■ YOUR GOAL:
Nothing in the data may be altered, so output all of it exactly.
=====
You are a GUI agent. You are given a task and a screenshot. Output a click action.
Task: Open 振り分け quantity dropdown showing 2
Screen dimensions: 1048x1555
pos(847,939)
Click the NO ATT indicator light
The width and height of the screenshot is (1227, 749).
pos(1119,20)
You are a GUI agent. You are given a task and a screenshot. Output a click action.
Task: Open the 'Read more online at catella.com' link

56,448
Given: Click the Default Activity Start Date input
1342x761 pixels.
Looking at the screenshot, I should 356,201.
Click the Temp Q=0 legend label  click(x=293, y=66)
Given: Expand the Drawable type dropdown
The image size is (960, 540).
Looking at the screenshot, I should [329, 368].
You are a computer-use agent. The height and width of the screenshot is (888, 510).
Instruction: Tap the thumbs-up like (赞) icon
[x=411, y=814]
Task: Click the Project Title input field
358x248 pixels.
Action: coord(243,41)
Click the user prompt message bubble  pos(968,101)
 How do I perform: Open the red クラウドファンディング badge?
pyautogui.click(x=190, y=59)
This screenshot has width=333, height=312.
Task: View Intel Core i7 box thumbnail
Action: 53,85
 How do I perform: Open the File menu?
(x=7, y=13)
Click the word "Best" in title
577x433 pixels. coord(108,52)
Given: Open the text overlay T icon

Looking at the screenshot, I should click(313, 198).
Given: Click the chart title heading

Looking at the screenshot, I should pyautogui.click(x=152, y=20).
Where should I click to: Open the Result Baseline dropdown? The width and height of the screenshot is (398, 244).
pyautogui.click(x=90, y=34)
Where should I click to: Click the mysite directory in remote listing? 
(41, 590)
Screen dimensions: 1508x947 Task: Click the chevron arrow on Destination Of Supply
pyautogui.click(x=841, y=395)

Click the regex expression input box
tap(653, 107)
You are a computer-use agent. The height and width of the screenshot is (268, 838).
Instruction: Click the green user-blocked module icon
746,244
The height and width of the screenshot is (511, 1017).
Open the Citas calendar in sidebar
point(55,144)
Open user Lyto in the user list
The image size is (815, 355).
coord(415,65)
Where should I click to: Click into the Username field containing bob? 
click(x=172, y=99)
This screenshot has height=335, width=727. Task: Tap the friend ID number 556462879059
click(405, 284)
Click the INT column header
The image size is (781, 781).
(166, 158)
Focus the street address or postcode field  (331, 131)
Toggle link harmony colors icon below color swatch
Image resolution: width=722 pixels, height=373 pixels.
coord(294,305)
=====
■ SOLUTION TO THE EXERCISE:
You are a GUI agent. You are given a task and a screenshot. Output a click action.
Task: Open 振り分け quantity dropdown showing 2
Screen dimensions: 1048x1555
pos(847,939)
Click the NO ATT indicator light
The width and height of the screenshot is (1227, 749).
pos(1119,20)
You are a GUI agent. You are given a task and a screenshot. Output a click action.
Task: Open the 'Read more online at catella.com' link

56,448
Given: Click the Default Activity Start Date input
1342x761 pixels.
Looking at the screenshot, I should 356,201.
Click the Temp Q=0 legend label  click(x=293, y=66)
Given: Expand the Drawable type dropdown
The image size is (960, 540).
Looking at the screenshot, I should [329, 368].
You are a computer-use agent. The height and width of the screenshot is (888, 510).
Instruction: Tap the thumbs-up like (赞) icon
[x=411, y=814]
Task: Click the Project Title input field
358x248 pixels.
Action: coord(243,41)
Click the user prompt message bubble  pos(968,101)
 How do I perform: Open the red クラウドファンディング badge?
pyautogui.click(x=190, y=59)
This screenshot has width=333, height=312.
Task: View Intel Core i7 box thumbnail
Action: 53,85
 How do I perform: Open the File menu?
(x=7, y=13)
Click the word "Best" in title
577x433 pixels. coord(108,52)
Given: Open the text overlay T icon

Looking at the screenshot, I should click(313, 198).
Given: Click the chart title heading

Looking at the screenshot, I should pyautogui.click(x=152, y=20).
Where should I click to: Open the Result Baseline dropdown? The width and height of the screenshot is (398, 244).
pyautogui.click(x=90, y=34)
Where should I click to: Click the mysite directory in remote listing? 
(41, 590)
Screen dimensions: 1508x947 Task: Click the chevron arrow on Destination Of Supply
pyautogui.click(x=841, y=395)

Click the regex expression input box
tap(653, 107)
You are a computer-use agent. The height and width of the screenshot is (268, 838).
Instruction: Click the green user-blocked module icon
746,244
The height and width of the screenshot is (511, 1017).
Open the Citas calendar in sidebar
point(55,144)
Open user Lyto in the user list
The image size is (815, 355).
coord(415,65)
Where should I click to: Click into the Username field containing bob? 
click(x=172, y=99)
This screenshot has height=335, width=727. Task: Tap the friend ID number 556462879059
click(405, 284)
Click the INT column header
The image size is (781, 781).
(166, 158)
Focus the street address or postcode field  (331, 131)
Toggle link harmony colors icon below color swatch
Image resolution: width=722 pixels, height=373 pixels.
coord(294,305)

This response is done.